Treating them as physically and emotionally fragile is the opposite of "future-proofing."
For example: Kids who climb trees "dose" themselves with a little bit more fear each time. They are acclimating to risk. Ground those kids and they're safer from falling. But they're less safe from a future that's going to be, at times, scarier than any tree top.
Trying to prevent all disappointment and discomfort means these inevitabilities loom larger later on, too.
So, while future-proofing is an idea that comes from the engineering world and is used more to describe infrastructure than young people, here are some of the future-proofing principles that apply to kids.
By future-proofing, the goal is to:
Learn to adapt
In construction terms, this means using durable materials that can handle the elements. In human terms, it means kids learning to adapt to changing, even challenging, circumstances. This is something kids do all day long in play. When one kid says, "I'm sick of always playing kick ball!" the others have to adapt to this disruption. The play goes on — undisturbed.
Strengthen receptivity and reinforce flexibility
Similarly, when confronted by an insult or hurt feelings, future-proofed kids may flinch, but they don't fall apart. If we bring up kids telling them they are so fragile they could be hurt by an unkind word, they become the opposite of flexible. They are on the lookout for words that can "break" them. Future-proofed kids employ critical thinking skills. They can receive information or experience something and consider a variety of responses.
When we only focus kids on building their "college resume" skills they don't have time to grow all the other interests that might serve them well. The hours a kid spends drawing, tinkering, exploring, or even cooking might be more useful in the long run than four years of French or violin lessons. In engineering, to diversify means to "include different sources, uses, capabilities, and economic models rather than one dominant trait." That one dominant trait among kids -- being college-ready -- isn't enough.
Nothing endures but change. Anyone who can't "pivot" can be left behind. Creativity and adaptability don't flourish when kids' time is spent only completing activities prescribed by someone else. Think of the autocratic countries where the kids spend the majority of their day at school, memorizing things that can be Googled. That's already obsolete. Learning how to come up with a new idea, create consensus, even tell a joke -- these are "non-robot skills" that won't become obsolete...because the robots can't do them.

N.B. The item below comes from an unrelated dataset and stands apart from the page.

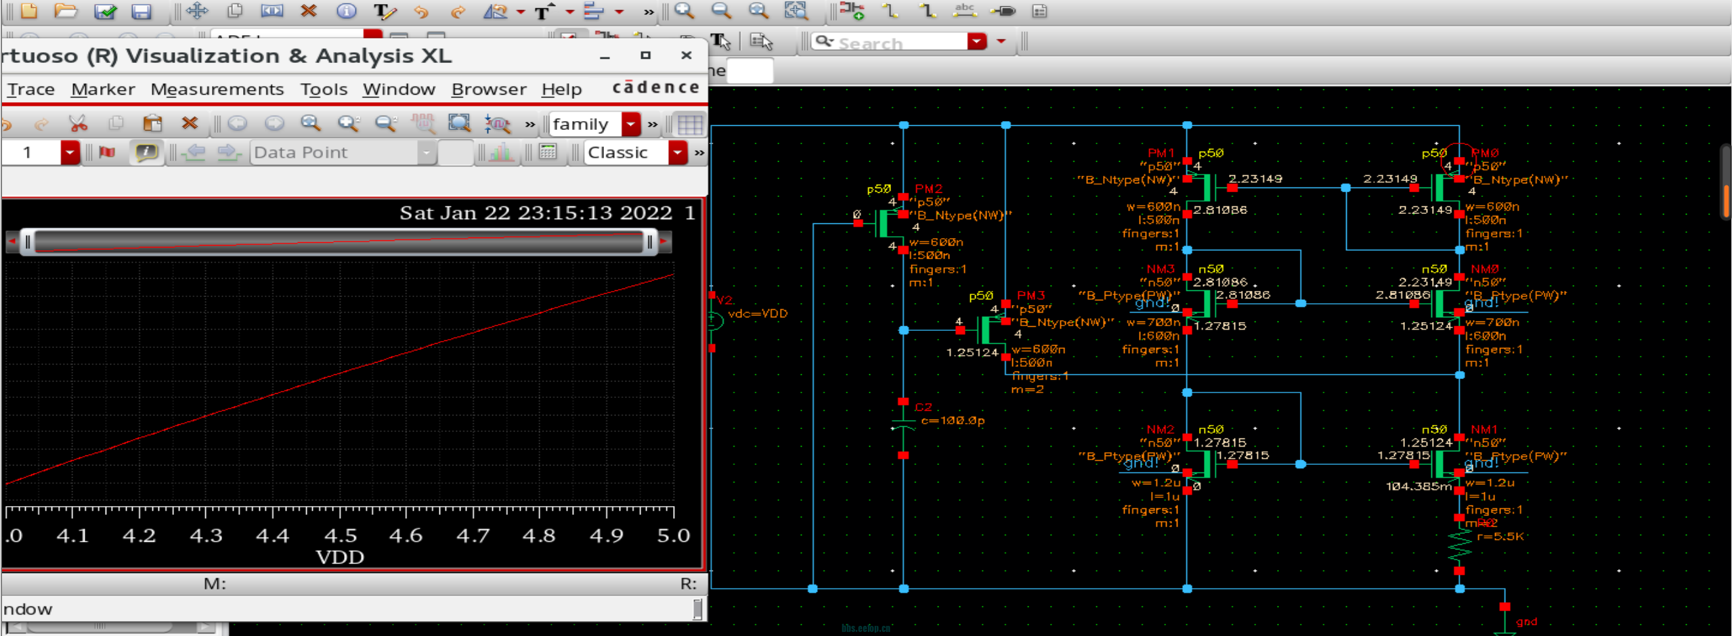This screenshot has width=1732, height=636.
Task: Toggle the info balloon tooltip button
Action: (146, 152)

No one is going to sail through life without some setbacks. Kids are fortified when they are allowed to experience hundreds of scrapes, falls, arguments, and losses, each one building another tiny layer of resilience. Giving kids trophies as if they've won when they've lost, or intervening in all arguments as if they can't handle a spat -- these take away the opportunity to survive a minor setback, see that it's not the end, and be fortified for the next.
Consider life cycle benefits
To engineers, this phrase means to consider what already exists in the built environment, rather than just tearing everything down and starting anew. When it comes to kids, consider what already exists when they are born. Curiosity. Sociability. Resilience. These innate qualities mean our kids come pre-equipped to take some risks and deal with some disappointments.